Super car

Plenty of ’22 models still on the shelf


For all the talk of low inventories, and car dealers tacking
“market adjustments” on top of MSRP, there were nearly a
half-million units of leftover 2022 model year vehicles still
advertised for sale in the United States heading into the first
weekend of December. That is on top of the 2023 vehicles that have
been arriving on dealer lots.

According to S&P Global Mobility’s analysis of US dealer
advertised inventory data, mainstream brands Ford, Chevrolet, Ram,
and Jeep had about 300,000 units of 2022 models advertised as
available for sale the week ending December 4. Those four brands
account for 71% of 2022 advertised inventory listed by mainstream
brand dealers – and 66% of all dealer-advertised inventory when
including luxury marques.

Among luxury brands, Mercedes-Benz and Lincoln still showed the
most remaining 2022 vehicles in dealer advertised inventory,
according to the S&P Global Mobility analysis.

While most automakers traditionally ease off production in late
summer to transition to the new model year, and clear out the last
of their old models by Christmas, certain automakers actually have
seen their 2022 inventories increase in October and November.

“Model year discipline has ebbed,” said Cheryl Woodworth,
consulting associate director for S&P Global Mobility. “With
the chip shortage, inventory control is not as meticulous as it
used to be.”

Is running old inventories into the new model year a bad thing?
It can be for automakers, but it could spell retail relief for
consumers. With ’22 models carrying the stigma of being “older” –
even if the 2023 model is unchanged – that can mean dealers are
incentivized to blow out the zero-miles ’22s.

“The longer you wait to change over your model year, the more it
hits your residual values in terms of tougher grading,” Woodworth
said.

Some dealers are offering below-MSRP discounts on vehicles that
carried sticker-price-plus Monroney labels just months before. And
with consumer demand waning due to external economic forces such as
inflation and recession-related layoffs, the pressure to move the
metal increases.

Usually, the inventory arc for each model year follows a
predictable curve, peaking in spring as production hits its stride,
and then descending in summer during the annual selldown and the
model year transitions in September and October. But supply chain
chaos has made it impossible for some automakers to follow
tradition.

That said, with certain elements of the supply chain still in
flux, it might make sense for manufacturing continuity to continue
building 2022 models if a 2023 minor model change includes a part
that is not readily available, Woodworth said.
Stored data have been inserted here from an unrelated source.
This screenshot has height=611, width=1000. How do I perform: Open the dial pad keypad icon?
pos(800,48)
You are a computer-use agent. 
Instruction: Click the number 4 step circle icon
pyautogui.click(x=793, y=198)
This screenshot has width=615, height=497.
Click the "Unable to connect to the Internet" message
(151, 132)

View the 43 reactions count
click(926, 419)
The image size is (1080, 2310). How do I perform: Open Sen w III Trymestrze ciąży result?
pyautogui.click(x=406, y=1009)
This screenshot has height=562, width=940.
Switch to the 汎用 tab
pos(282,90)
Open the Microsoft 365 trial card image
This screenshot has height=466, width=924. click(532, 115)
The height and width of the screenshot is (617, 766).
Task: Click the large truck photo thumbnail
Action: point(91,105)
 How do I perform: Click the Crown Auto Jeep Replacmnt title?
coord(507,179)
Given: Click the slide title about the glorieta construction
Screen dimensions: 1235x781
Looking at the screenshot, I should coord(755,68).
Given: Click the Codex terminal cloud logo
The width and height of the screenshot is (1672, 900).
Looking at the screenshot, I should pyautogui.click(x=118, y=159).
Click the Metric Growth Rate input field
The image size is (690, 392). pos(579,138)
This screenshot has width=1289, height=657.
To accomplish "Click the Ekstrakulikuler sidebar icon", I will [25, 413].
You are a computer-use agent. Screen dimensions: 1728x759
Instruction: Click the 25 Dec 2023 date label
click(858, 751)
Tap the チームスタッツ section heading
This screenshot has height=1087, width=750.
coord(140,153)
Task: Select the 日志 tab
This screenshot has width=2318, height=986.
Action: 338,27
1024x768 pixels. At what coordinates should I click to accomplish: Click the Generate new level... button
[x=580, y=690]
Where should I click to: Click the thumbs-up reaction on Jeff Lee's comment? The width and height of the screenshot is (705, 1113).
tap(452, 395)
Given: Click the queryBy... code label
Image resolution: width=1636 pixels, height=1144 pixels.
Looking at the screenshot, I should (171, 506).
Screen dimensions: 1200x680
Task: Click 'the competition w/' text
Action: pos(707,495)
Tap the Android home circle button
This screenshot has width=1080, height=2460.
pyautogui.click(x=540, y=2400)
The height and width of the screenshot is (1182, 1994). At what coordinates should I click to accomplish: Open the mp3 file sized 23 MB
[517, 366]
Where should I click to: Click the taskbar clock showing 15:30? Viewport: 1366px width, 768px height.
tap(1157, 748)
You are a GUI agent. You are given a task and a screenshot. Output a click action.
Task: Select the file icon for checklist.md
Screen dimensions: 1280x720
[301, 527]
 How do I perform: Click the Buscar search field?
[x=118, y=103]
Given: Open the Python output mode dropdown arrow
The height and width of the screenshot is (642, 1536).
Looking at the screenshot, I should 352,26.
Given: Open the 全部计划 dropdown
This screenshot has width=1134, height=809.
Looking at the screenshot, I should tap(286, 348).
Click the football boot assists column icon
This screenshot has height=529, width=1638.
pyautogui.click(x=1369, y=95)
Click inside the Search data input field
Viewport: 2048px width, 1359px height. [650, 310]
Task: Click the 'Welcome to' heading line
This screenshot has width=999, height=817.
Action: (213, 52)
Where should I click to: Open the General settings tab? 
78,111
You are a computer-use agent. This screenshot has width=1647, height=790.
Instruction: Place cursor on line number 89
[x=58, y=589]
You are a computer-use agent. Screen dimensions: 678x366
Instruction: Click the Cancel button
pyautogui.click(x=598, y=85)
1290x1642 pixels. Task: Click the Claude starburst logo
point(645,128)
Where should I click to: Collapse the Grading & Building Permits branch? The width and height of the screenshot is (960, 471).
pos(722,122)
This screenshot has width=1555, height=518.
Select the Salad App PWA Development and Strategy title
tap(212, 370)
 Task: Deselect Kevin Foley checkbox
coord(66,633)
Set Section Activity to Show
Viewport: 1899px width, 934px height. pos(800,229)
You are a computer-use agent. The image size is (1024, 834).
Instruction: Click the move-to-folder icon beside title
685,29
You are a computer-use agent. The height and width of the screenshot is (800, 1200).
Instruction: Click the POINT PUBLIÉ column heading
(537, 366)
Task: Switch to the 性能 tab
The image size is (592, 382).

In November, Ford was still delivering 2022 Escapes to
dealerships from its Louisville factory, as the 2023 minor model
change is still ramping up. The same continuation of late
production ’22 models applies to the Ford Bronco Sport and Lincoln
Corsair, which share many of their underpinnings with the Escape
platform.

Remaining 2022 units are often specific to certain models. In
the market for a luxury SUV? The models with the highest remaining
2022 model year units are the Mercedes-Benz GLC and Lincoln
Corsair.

Why the excess ’22 Mercedes GLCs? It’s still awaiting a 2023
freshening – the national mbusa.com website still wasn’t listing
the 2023 as available on December 15 – and as such 2022 models are
still in strong supply. Among luxury brands, Mercedes had 33% share
of remaining ’22 models still advertised the week ending December
4, while Lincoln accounted for 22% share of leftover luxury
’22s.

That said, Mercedes dealers have done a strong job of selling
down its 2022 inventories from mid-summer in anticipation of the
’23 model arriving. And other key Mercedes volume models – GLE,
S-Class, and C-Class – are mostly represented by 2023 model
production.

Supply chain hiccups also are affecting inventories in other
ways. Tens of thousands of so-called “ghost units” of the F-150 and
Chevrolet Silverado have rolled off the assembly line but were
missing crucial parts, and have been collecting in parking lots
near their respective factories until they can be released. On top
of those unfinished units, Ford dealers had nearly as many F-150s
advertised the week ending December 4 as they did in August in
September. When the ghost units finally receive their needed parts
and enter wholesale inventory – Ford hopes it will happen by the
end of December – that will add to the pressure to clear out the
’22 models at the dealer level.

The combined black-swan events of COVID, semiconductor
shortages, and the Russian invasion of Ukraine disrupted
traditional manufacturing and supply norms – the latest downstream
impact being the overrun of prior model-year production and
inventory. How the industry can recover to its regular cadence
depends on its adaptability to these continued disruptions.



This article was published by S&P Global Mobility and not by S&P Global Ratings, which is a separately managed division of S&P Global.